This exempt from NSCLC (National Senior Citizens Law Center) explains more:
The Centers for Medicare and Medicaid Services (CMS) requires that sponsors of Medicare Part D prescription drug plans provide beneficiaries with access to transition supplies of needed medications to protect them from disruption and give adequate time to move over to a drug that is on a plan’s formulary, file a formulary exception request or, particularly for Low Income Subsidy (LIS) recipients, enroll in a different plan.
In early 2013, transition rules will be particularly important for low income beneficiaries who were automatically reassigned to new plans, which may or may not cover their medications.
In addition, all plans change their formularies each year, so even people who remain in the same plan may find that their plan no longer covers their medications or has newly imposed utilization management requirements.
To assist advocates with transition issues, this paper sets out the CMS minimum requirements for all plans.
CMS Minimum Transition Requirements
CMS requires Part D plans to establish transition policies to ensure that beneficiaries who are stabilized on a medication are not left without coverage:
- When they first enroll in a Part D plan.
- When they are moving to a new plan that does not cover their current drug, including when that move is mid-year.
- When, at the start of a new plan year, the plan in which they currently are enrolled drops coverage of a drug they are taking or imposes new utilization management restrictions on that drug.
- When they experience a change in level of care (e.g., from hospital to a nursing facility, from a nursing facility to home, or out of hospice status to standard Medicare, etc.).
For all enrollees:
Plans must provide a one time fill–30 day supply (unless a lesser amount is prescribed) — of an ongoing medication within the first 90 days of plan membership.
- Applies both to drugs not on formulary and to those subject to utilization management controls.[1]
- Applies to the first 90 days in the plan, even if not at the beginning of the plan year and even if the 90 day period extends over two plan years (e.g., a November enrollment).

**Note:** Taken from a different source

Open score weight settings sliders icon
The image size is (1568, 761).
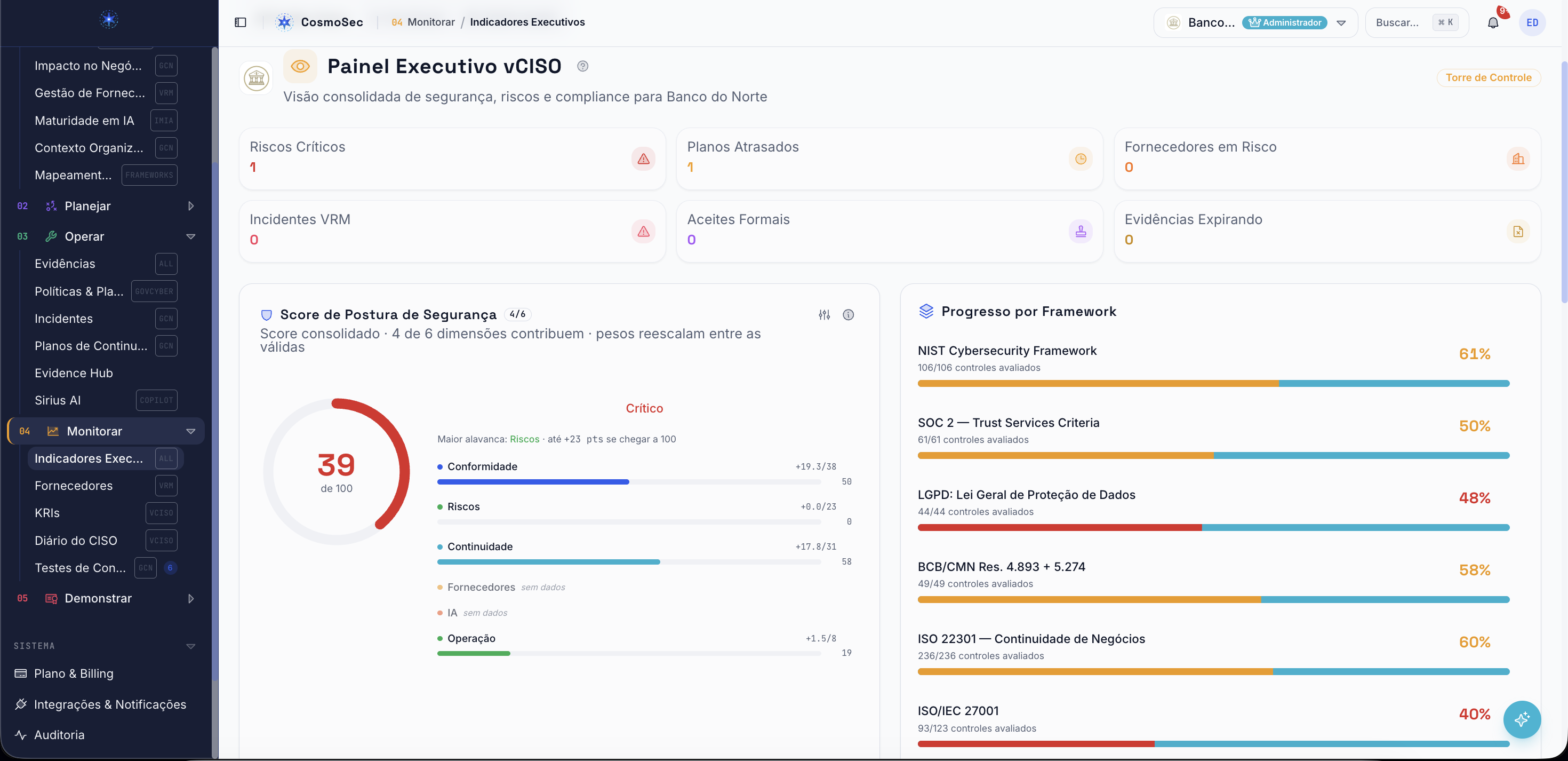pos(824,315)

- Applies both to new members and to continuing members when a plan has changed formulary.
- Does not cover non-Part D drugs.
- Does not cover multiple fills. For example, if a doctor only prescribes a pain medicine in 14 day batches, the transition will only cover one batch.
Plans must mail a written notice explaining that the transition supply is temporary, including instructions for identifying appropriate substitutes; notice of the right to request a formulary exception; and instructions on how to file an exception request. The notice must be mailed within 3 business days of the temporary fill.
If, at the point of sale, a plan cannot determine whether a newly written prescription is for ongoing drug therapy or not, the plan must assume that the prescription is ongoing and apply transition policies.
It is good to know that you have some protection when your Medicare Part D plan changes. Make sure that you are aware of any changes to the formulary that affect your medication and take steps to transition to new medication if required.